Ok, I was finally able to reproduce the problem (#1) on my PC!
I will have to talk to the DBS folks to figure out what is going on, but here is what I know.
When you use the DEFINE SCHEMA <name> FROM TABLE <tname>;
we look at the table and see a DATE column and, by default, create a schema with the column defined as INTDATE.
(By default, Teradata treats dates as integers and even stores the values as integer values.)
When we export the data in that manner, for years that are less than 1000, for some reason Teradata gives us incorrect information.
I do not know why and I will have to investigate this.
However, if you actually explicitly define the schema in the script, and you define the DATE field as "ANSIDATE", and then you set the Export operator attribute DateForm to "ansidate", then the data will be exported correctly.
Ok, a little more information.
When the default method of exporting DATE data is used, Teradata exports the data as integer data.
This is what is happening in this case.
And any year prior to 1900 is technically an invalid year, but looks like Teradata accepts it anyway.
However, a DATE that is externally representated (in character format) as "0001/01/01" is really stored internally as an integer value and the leading 0's are lost.
When the DC operator tries to convert that integer value to a string, there is not enough information to create a string in the form of "YYYY/MM/DD" because of all of the missing leading zeros.
The only way to correctly export the information is to export the data in ANSIDATE format.
However, our schema auto-generation code does not currently take DateForm into consideration when generating the schema and so the columns are always defined as INTDATE.
We will work on a fix for that.
In the meantime, the only workaround is to define the schema explicitly in the script, and provide the DateForm attribute (or ExportDateForm job variable) to the job.
Even a little more information.
This is the formula Teradata uses:
(year-1900) * 10000 + (month*100) + day
Thus, "2015/01/01" would yield:
(2015-1900) * 10000 + (1 * 100) + 1 = 1150101
and "0001/01/01" would yield:
(1-1900) * 10000 + (1 * 100) + 1 = -18990000 + 100 + 1 = -18989899
And we see that the DC operator is really not converting from the decimal value correctly.
It should have taken the result (-18989899) and added 19000000, which would result in 10101, and then convert that to 1/01/01 (and possibly go one step further to add the leading 0's, but the DC operator would not know the exact format you are looking for).
We will fix the DC for this.
1. I tried with the option dateform=ansiDate in job variable file but still the same wrong result.
2. I have another null vs blank issue-
#1. If you read all of my posts, you will see that the DateForm solution originally proposed will not work.

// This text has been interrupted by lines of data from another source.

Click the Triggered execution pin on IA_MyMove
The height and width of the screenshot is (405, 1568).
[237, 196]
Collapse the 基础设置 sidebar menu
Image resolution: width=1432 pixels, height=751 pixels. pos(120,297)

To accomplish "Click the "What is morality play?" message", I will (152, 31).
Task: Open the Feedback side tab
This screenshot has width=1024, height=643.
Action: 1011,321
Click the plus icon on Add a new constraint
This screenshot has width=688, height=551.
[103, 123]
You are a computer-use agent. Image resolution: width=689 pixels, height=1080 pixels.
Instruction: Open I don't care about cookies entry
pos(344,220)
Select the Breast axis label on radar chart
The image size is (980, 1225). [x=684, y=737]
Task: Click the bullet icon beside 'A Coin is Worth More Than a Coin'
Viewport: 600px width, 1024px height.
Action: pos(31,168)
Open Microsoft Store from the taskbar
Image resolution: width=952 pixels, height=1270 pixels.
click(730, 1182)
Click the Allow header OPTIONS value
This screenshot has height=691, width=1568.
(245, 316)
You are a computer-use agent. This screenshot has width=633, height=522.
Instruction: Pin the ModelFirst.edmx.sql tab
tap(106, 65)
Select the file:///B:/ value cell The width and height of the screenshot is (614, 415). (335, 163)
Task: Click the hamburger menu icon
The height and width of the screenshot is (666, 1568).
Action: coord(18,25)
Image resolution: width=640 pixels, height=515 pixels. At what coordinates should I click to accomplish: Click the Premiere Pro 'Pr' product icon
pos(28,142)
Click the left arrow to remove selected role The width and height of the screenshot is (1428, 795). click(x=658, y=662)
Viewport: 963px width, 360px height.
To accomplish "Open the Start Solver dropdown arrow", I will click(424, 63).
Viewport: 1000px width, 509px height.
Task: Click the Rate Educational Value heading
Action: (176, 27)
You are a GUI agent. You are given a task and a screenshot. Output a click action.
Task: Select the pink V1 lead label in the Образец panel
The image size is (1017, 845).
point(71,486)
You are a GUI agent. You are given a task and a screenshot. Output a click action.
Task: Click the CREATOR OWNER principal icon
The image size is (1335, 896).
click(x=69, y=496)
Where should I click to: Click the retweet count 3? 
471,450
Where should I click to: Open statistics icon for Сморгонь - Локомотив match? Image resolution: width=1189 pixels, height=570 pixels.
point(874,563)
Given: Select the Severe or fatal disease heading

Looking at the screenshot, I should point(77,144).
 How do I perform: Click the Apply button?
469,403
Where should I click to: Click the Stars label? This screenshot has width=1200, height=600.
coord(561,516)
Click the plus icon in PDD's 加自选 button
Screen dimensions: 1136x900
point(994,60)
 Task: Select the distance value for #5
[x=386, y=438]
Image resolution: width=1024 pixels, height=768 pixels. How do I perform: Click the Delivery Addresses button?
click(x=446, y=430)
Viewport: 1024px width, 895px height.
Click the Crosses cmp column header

You will have to also explicitly provide the schema and define the DATE fields as ANSIDATE.
#2. I did you set DCPQuotedData to 'yes' so that the file reader will process the data correctly and strip the quotes?
(do not confuse "DCC" and "DCP")
I used the below setings in unload file-
When you say this:
unload file content is -
I am assuming for right now that these are the only 4 records that we are talking about.
Also, I just want to confirm with you that none of those fields are NULL.
When QuotedData is 'Yes', a field that is NULL is still supposed to be represented by 2 consecutive delimiters and the existence of "" means the field was a o-length string (a field being NULL, and a field having a 0-length string are 2 different things).
Once you verify that, I will check with engineering.
Please provide me with the exact TPT version and on which platform this job is running.
Table has four records and one field in a row is null, below are the values in table-
while I unload data came as below in file. the NULL value is not coming in "" in second line last field.
The NULL is not supposed to be represented by "".
That is an empty string.
It is valid to not write anything in the 3rd field. The existence of a delimiter and then an end-of-line marker will indicate the column at that position is supposed to be NULL.
However, when the file is then read in the file reader must note that there is an absence of a value for that column position and denote that column as NULL.
We are looking into our code to see what is going on.
However, I still have not heard back on the version of TPT and platform.